Psicología política

Psicología política: lo personal es político

Nuestra disposición a deshacernos en relación con otros constituye la oportunidad de llegar a ser humanos. Que otro me deshaga es una necesidad primaria, una angustia, claro está, pero también una oportunidad: la de ser interpelada, reclamada, atada a lo que no soy, pero también movilizada, exhortada a actuar, interpelarme a mí misma en otro lugar y, de ese modo, abandonar el “yo” autosuficiente considerado como una especie de posesión.
Judith BUTLER


«Lo personal es político» es el lema con el que el movimiento feminista situó en la agenda pública asuntos que tradicionalmente habían estado recluidos, junto con las mujeres, en la esfera privada y doméstica. Este lema define también la perspectiva de la psicología política, que se ocupa de comprender cómo las relaciones que acontecen en los espacios que definen los ámbitos de lo público y lo privado –que van desde la calle hasta el cuerpo, pasando por el ciberespacio— configuran nuestras vidas y las dotan de sentido. Relaciones de poder, de pertenencia, de colaboración, de placer, de resistencia, de violencia…

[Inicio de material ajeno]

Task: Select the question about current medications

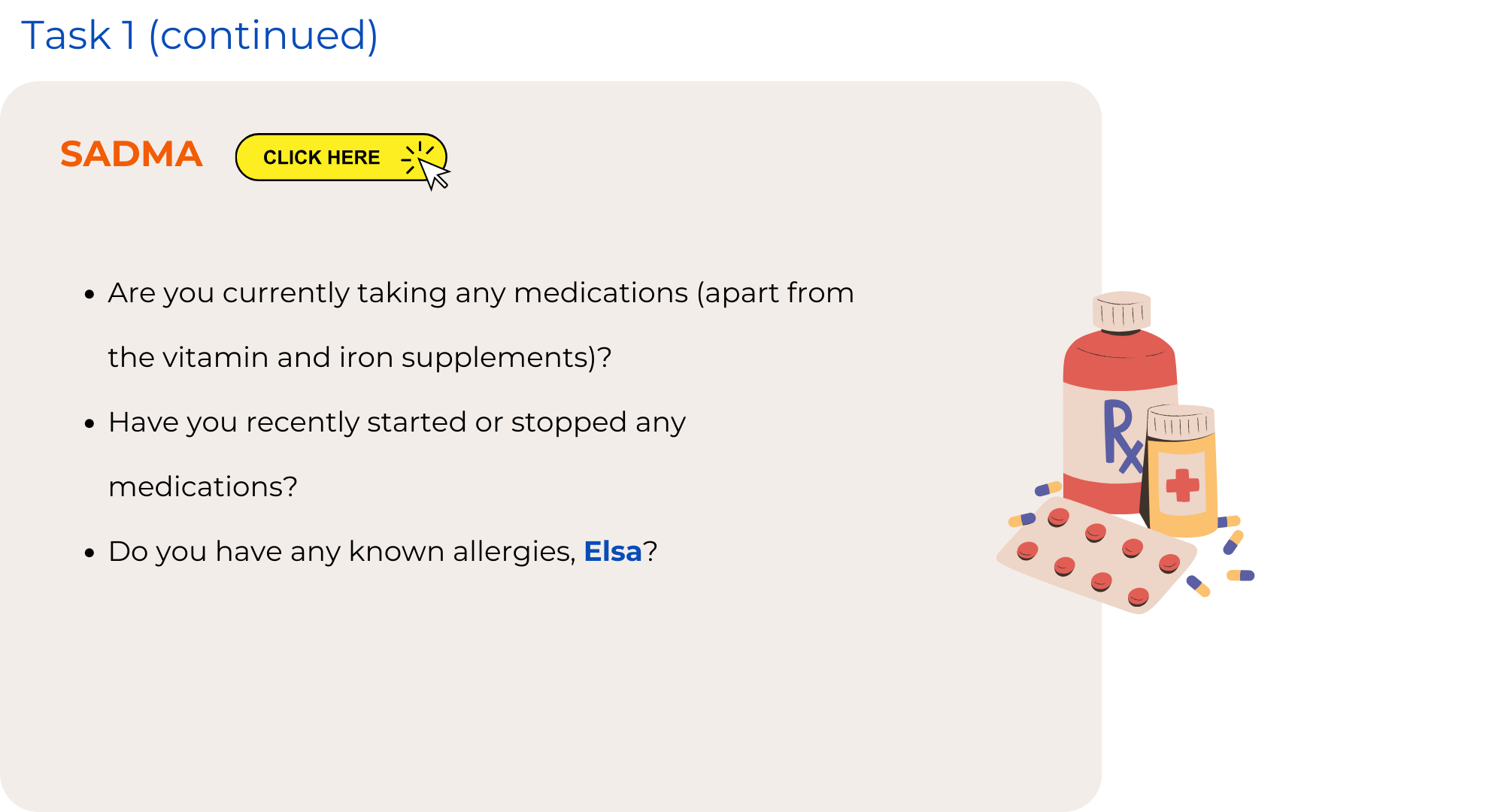Action: [x=481, y=325]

La psicología política es también una perspectiva de acción para lograr un mundo social habitable. Para ello plantea el acto de politizar, esto es, llevar las problemáticas que a todos nos afectan (la violencia, la inequidad sexual, la movilidad en la ciudad, los derechos en Internet, etc.) de lo privado lo público, de la casa a la calle, de la charla de café a la organización social, del pensamiento individual al espíritu colectivo. Politizar implica intervenir nuestros espacios cotidianos favoreciendo el encuentro y la comunicación (andando la calle, tomando la plaza, transgrediendo el cuerpo, generando redes) ahí donde los medios informativos, la política de partidos y las corporaciones nos han saturado de mensajes repetitivos y banales que aniquilan el pensamiento.